What the task requires
Return every line from the listing where the word "column" occurs.

━━━━━━━━

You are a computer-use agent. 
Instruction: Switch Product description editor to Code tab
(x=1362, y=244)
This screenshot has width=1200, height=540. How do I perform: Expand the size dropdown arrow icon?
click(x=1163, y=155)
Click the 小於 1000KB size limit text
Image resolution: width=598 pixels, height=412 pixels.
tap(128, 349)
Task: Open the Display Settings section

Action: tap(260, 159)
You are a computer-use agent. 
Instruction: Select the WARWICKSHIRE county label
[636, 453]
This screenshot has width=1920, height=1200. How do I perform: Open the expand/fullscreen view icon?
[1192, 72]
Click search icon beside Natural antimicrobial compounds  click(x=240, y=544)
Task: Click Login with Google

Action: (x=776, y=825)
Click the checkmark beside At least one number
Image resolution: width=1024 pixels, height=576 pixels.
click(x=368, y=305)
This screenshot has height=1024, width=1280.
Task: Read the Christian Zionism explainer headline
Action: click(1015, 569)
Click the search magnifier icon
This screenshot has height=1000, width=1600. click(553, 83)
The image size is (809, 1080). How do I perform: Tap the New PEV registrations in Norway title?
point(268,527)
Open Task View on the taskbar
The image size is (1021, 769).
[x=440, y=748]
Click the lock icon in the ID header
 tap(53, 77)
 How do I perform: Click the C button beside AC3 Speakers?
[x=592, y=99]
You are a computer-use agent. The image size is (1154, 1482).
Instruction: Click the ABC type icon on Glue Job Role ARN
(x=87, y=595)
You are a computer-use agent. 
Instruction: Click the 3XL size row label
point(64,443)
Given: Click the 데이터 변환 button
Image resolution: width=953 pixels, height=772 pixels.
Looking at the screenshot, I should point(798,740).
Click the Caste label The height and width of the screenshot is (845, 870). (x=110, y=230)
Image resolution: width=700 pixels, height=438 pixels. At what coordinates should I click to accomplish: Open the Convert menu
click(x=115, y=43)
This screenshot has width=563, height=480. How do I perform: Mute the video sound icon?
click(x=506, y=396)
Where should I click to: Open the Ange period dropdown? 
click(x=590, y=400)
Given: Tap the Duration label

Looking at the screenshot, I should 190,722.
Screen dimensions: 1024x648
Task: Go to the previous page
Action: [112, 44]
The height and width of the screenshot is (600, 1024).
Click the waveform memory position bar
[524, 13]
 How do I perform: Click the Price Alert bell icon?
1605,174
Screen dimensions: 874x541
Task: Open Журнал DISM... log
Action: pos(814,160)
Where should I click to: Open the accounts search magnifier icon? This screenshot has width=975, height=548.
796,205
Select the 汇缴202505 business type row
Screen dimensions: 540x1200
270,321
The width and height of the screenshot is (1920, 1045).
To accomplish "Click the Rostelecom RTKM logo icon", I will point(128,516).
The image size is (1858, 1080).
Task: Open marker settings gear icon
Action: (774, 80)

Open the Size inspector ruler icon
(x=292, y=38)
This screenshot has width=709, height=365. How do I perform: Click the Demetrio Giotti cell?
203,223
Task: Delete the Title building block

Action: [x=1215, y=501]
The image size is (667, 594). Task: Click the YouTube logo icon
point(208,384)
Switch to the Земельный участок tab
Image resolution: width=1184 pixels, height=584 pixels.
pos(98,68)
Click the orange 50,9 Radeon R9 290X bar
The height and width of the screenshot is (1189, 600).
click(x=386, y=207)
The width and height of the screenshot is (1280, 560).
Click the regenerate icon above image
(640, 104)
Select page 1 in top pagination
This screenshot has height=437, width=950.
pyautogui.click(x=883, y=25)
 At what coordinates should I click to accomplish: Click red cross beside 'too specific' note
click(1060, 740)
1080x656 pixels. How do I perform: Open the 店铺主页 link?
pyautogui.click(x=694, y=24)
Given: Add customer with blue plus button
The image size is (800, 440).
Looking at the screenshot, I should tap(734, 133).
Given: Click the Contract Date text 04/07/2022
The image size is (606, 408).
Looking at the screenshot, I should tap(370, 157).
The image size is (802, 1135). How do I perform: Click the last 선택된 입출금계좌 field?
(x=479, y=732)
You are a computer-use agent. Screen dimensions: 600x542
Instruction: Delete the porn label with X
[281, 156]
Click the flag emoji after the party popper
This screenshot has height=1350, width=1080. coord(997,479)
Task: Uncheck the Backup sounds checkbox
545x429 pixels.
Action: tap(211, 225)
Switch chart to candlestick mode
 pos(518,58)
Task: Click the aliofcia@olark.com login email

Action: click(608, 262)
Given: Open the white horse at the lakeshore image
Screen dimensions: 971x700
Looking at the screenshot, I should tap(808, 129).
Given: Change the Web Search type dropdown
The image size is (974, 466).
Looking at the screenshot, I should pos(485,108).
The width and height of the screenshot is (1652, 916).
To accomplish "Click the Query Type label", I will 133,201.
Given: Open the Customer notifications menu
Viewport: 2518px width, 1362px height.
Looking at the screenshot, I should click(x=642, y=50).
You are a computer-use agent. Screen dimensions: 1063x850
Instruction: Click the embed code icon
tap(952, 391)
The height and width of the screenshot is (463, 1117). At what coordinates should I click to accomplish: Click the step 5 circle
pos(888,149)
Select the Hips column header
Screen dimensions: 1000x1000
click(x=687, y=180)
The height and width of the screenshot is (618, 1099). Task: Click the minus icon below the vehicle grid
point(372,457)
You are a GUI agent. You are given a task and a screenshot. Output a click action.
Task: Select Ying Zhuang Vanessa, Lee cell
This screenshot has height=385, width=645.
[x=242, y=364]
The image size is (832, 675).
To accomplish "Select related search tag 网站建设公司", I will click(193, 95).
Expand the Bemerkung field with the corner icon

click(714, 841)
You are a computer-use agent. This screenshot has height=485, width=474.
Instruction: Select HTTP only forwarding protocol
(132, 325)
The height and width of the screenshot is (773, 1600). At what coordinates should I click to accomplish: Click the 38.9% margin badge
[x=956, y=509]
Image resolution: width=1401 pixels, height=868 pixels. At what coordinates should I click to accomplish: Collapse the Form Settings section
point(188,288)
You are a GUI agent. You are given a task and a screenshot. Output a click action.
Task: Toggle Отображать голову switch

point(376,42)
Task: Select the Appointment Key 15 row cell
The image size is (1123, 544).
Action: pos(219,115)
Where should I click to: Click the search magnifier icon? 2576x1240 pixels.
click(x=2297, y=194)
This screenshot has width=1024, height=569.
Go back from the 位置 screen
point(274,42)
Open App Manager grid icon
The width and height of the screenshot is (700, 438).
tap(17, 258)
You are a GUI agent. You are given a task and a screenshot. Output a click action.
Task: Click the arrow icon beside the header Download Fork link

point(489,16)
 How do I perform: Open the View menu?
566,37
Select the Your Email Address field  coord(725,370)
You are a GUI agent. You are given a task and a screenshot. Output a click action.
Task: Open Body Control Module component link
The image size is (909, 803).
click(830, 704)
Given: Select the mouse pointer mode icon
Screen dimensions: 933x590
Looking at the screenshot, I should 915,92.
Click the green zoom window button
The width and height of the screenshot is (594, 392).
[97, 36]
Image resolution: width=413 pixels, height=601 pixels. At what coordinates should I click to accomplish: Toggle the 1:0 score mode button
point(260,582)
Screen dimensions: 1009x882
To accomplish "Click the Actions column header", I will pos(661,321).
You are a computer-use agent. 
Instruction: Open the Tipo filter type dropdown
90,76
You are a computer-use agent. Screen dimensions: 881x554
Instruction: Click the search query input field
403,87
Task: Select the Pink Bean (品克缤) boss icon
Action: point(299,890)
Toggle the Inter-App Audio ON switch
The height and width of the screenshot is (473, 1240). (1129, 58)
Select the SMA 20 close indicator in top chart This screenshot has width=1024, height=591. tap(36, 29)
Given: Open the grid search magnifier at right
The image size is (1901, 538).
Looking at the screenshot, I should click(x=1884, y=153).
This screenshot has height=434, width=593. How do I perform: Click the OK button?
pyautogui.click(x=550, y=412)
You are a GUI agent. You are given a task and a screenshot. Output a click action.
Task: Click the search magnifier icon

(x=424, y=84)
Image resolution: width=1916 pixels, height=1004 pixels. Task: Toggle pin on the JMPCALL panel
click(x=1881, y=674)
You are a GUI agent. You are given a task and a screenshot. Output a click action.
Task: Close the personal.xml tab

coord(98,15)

━━━━━━━━

Answer box
Select the Hips column header
To accomplish "Click the Actions column header", I will pos(661,321).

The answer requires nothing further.